The term “enteric glial cell” as used herein means a glial cell obtained from the enteric nervous system. Preferably, the EG cell is a Type II EG cell that has many long processes and has high levels of glial fibrillary acidic protein (GFAP). Preferably, prior to transplantation, the EG cells are purified and cultured in vitro. In one embodiment, the EG cells are obtained from the animal to be treated, purified and cultured in vitro and then re-inserted into the same individual as an autologous transplantation. The EG cells are preferably human and obtained from the human to be treated. The results in Example 2 demonstrate that EG have been successfully obtained from human taenia coli and small intestine.

The term “a cell” as used herein includes a single cell as well as a plurality or population of cells.

The term “effective amount” as used herein means an amount effective at doses and for periods of time necessary to achieve the desired amount, e.g. for reducing tissue damage.

The term “reducing tissue damage” as used herein means that the damage to the tissue in the nervous system in the presence of the EG cells is less than observed in the absence of the EG cells. Reducing tissue damage includes reducing glial scarring and reducing the formation of cystic lesions. The presence of tissue damage can be tested using techniques known in the art. In one embodiment, lesion can be quantified using H&E staining as described in Example 1.

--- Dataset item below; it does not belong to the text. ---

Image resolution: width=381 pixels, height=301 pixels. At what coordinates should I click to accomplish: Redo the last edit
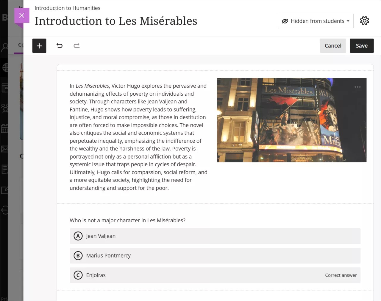pos(76,46)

The term “nervous system” as used herein includes both the peripheral nervous system (PNS) and the central nervous system (CNS).

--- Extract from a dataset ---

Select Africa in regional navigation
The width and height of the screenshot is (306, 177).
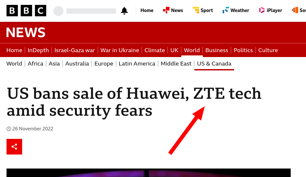[35, 64]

The term “animal” as used herein includes all members of the animal kingdom, including humans. Preferably, the animal to be treated is a human having a condition involving or caused by nerve injury. Examples of nerve injuries include neurotrauma, stroke and cerebral ischemia as well as peripheral nerve injuries or neuropathies of any type, including traction injuries, paralysis and neuropathic (neurogenic) pain syndromes. Most preferably, the person has a CNS or PNS injury.

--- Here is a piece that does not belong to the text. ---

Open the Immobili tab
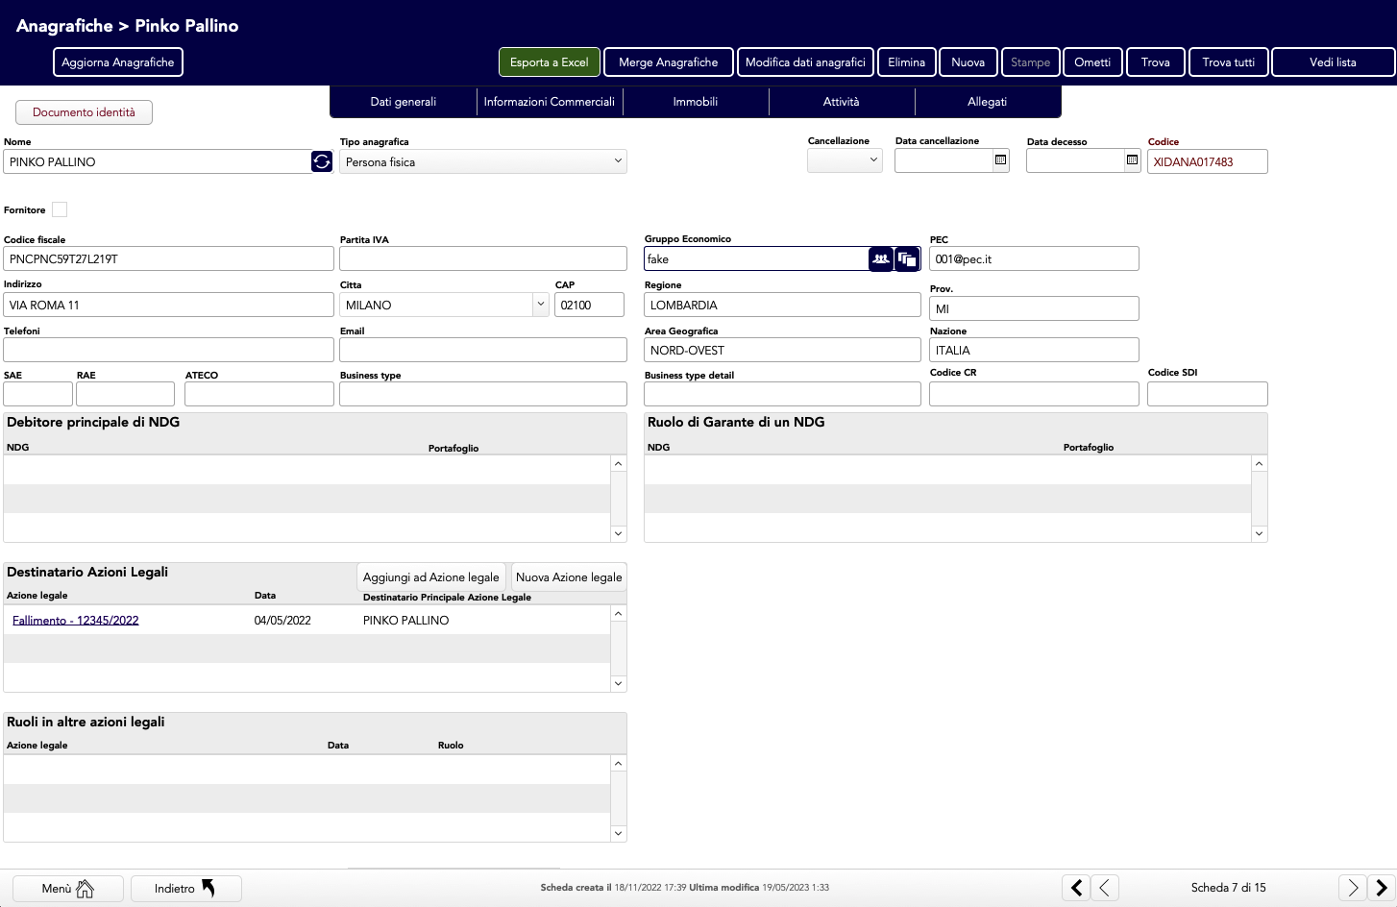 click(695, 102)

The animal may also have a neurodegenerative disease that causes tissue injury in the nervous system. Examples of neurodegenerative diseases that may be treated according to the present application include Alzheimer's disease, Parkinson's disease, multiple sclerosis, Huntington's disease, Bell's palsy, Pick's disease and amyotrophic lateral sclerosis.

In a specific embodiment, administration of the EG cells induces or improves axonal ingrowth and sprouting into the injury site. After a spinal cord injury, there is scarring at the injury site that excludes axons from the lesion cavity. The present inventors have shown that treatment with EG cells allows axons to penetrate and regenerate into the glial scar. In particular, the inventors have demonstrated the sprouting of growth associated protein-43 (GAP-43) axons at the lesion site. The GAP-43 positive axons were intimately associated with the EG at the lesion site. Therefore, EG appear to both enhance the growth of regenerating axons and to induce fundamental changes to the sealed astrocyte barrier.

The inventors have also shown that transplantation of EG into spinal cord can improve locomotor function in an animal with a nerve injury. Accordingly, the present application also provides a method of improving locomotor function in an animal with a nerve injury comprising administering an effect amount of an enteric glial cell to an animal in need thereof. The present application also provides a use of an effective amount of an enteric glia cell for of improving locomotor function in an animal with a nerve. The application further provides a use of an effective amount of an enteric glia cell for the manufacture of a medicament for of improving locomotor function in an animal with a nerve injury.

EXAMPLES

The following non-limiting examples are illustrative of the present application:

Example 1
Animals

Adult female Wistar rats (280-300 g body weight, Charles River) were maintained in a temperature-controlled vivarium on a 12:12 h light:dark cycle with food and tap water freely available. Rats were handled daily for 2 weeks before surgery and trained in open field walking (Basso et al., 1995, 1996) and inclined climbing tasks (Rivlin et al., 1977; Bresnahan et al., 1987).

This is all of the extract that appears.